The Great Conjunction of Death and Joy

Monday night we have our final college astronomy class of 2020. One of the things we hope to see is Jupiter and Saturn so near to each other than they appear as one bring light. I say we hope to see it because our Snohomish weather forecast includes cloudy skies. We’ll try.

The orbits of these planets near each other according to a measurable and predicable pattern. From our view on earth into the heavens Jupiter and Saturn get within a degree of each other every 20 years. But at sunset tonight they will be separated by only one-tenth of a degree. They haven’t been so close since 1623, and won’t be again until 2080.

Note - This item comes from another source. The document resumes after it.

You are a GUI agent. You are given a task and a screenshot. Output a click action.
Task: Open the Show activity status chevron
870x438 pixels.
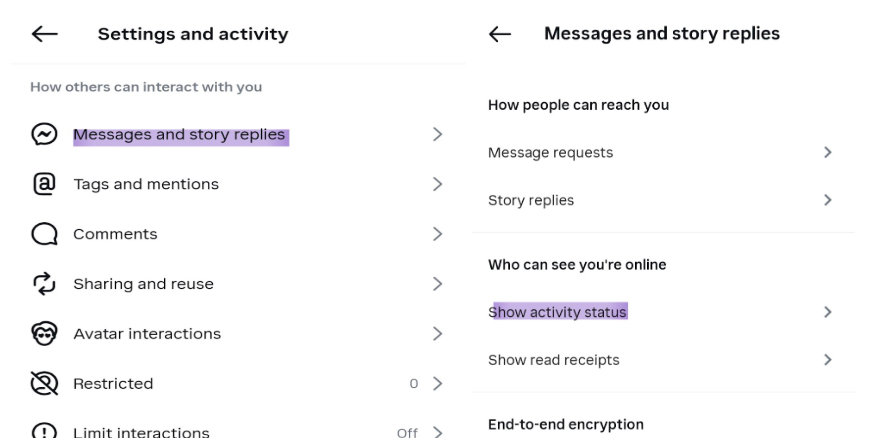827,312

Saturn, top, and Jupiter, below, are seen after sunset from Shenandoah National Park, Sunday, Dec. 13, 2020, in Luray, Virginia. The two planets are drawing closer to each other in the sky as they head towards a “great conjunction” on December 21, where the two giant planets will appear a tenth of a degree apart. Photo Credit: (NASA/Bill Ingalls)

Some astronomers have wondered if this event was the Christmas star the wise men followed to find Jesus. Apparently in 7 BC Jupiter and Saturn were within one degree of each other three times in eight months. As fun as that theory is, the inspired account in Matthew makes it sound not only as a single star, but a star close enough to earth that “it came to rest over the place where the child was,” over a single house (Matthew 2:9-11), not just above the horizon.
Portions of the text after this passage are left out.